Perder o rumo é perder a fé, essa que nos dá a rota por onde seguir e se nos achamos perdidos no labirinto, de olhos nublados e cujos pés não dão sinais de querer sair do lugar, crê que até essa paragem faz parte do caminho, acredita que essa paragem é caminho e permite-te permanecer aí o tempo suficiente para que a bússola que te habita, essa que sabe o projeto recalcule a rota e possas sentir a chama da fé que te serve de alavanca, pois é por ela que somos vistos nos planos sutis e são os muitos amigos que os habitam que disponíveis sempre oferecem seu amparo, sem essa fé, nem sequer existimos, nem sequer somos vistos e ainda que nos encontremos com um coração que lateja, ainda que haja o ar que sai e entra em nós isso é parte de uma mecânica automática inerente ao aparelho que nos serve de casa e essa realidade palpável nada é sem a chama que tudo incendeia e anima.
Perder o rumo, é uma ilusão, pois nunca o perdemos e quando voltamos a ligar em nós o farol da fé, ele é capaz de alcançar distâncias, trazendo-nos a clareza que se afastou, pois perdemos esse bem precioso, a fé, e é ela que ativada nos faz ir além do limite nos dado pela mastigável matéria.

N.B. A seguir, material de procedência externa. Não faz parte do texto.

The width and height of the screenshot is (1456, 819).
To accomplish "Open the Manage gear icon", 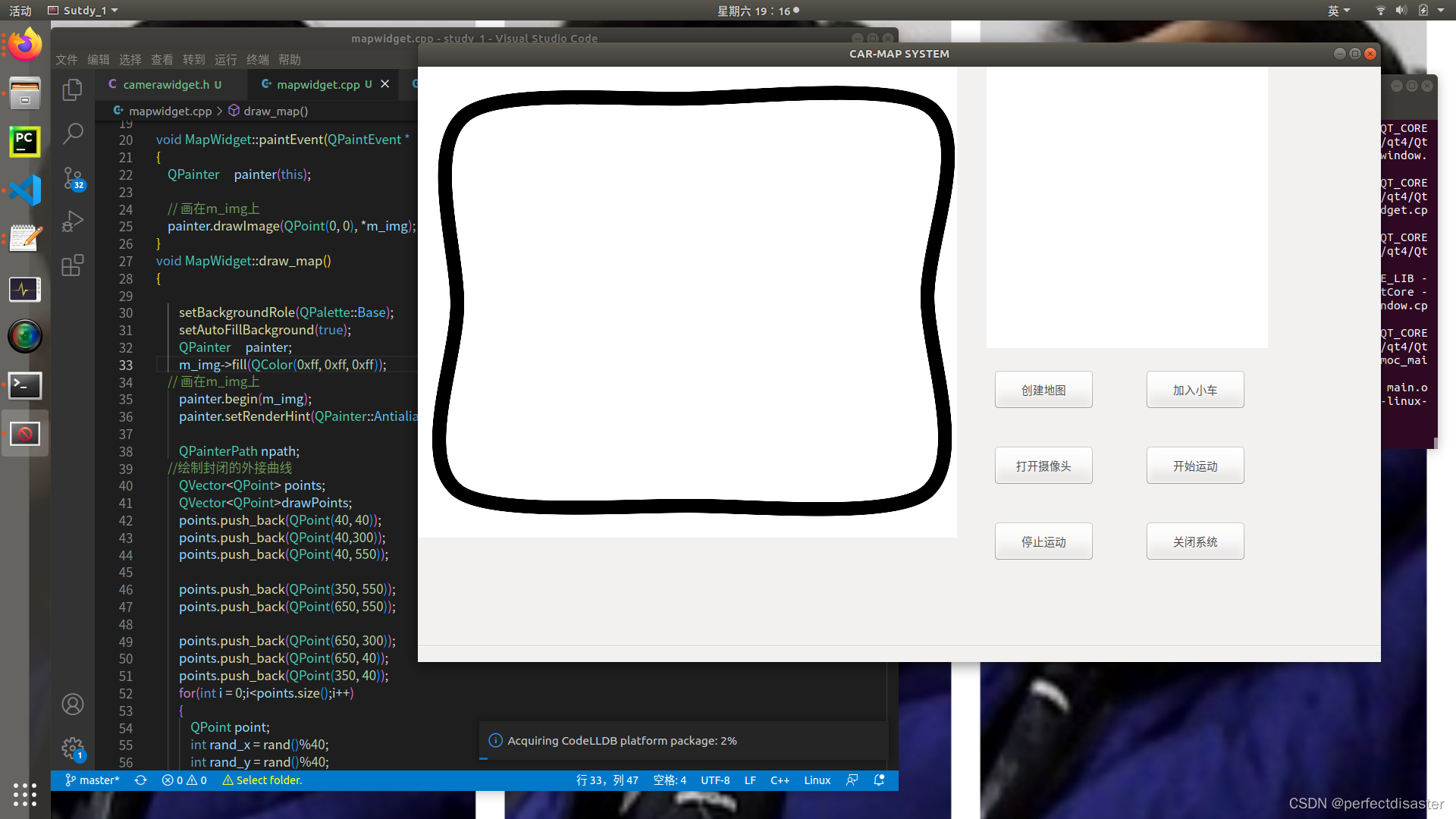I will click(72, 748).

Eu, extasiada na fé que se alastra em mim feito fogo incandescente, me desprendo de quem acredito ser e sou, entro num lugar sem nome, sem formas, num tempo sem ponteiros, num espaço sem rótulos e me vejo viajar não pelos meus pés, mas através de um novo elemento que não sendo o ar, que não sendo o éter, é algo que me faz rodopiar acima de todo e qualquer desafio, bloqueio ou obstáculo. Aqui nada disso existe e livre de todo o apelo à justificação, me deixo ficar, me deixo ficar.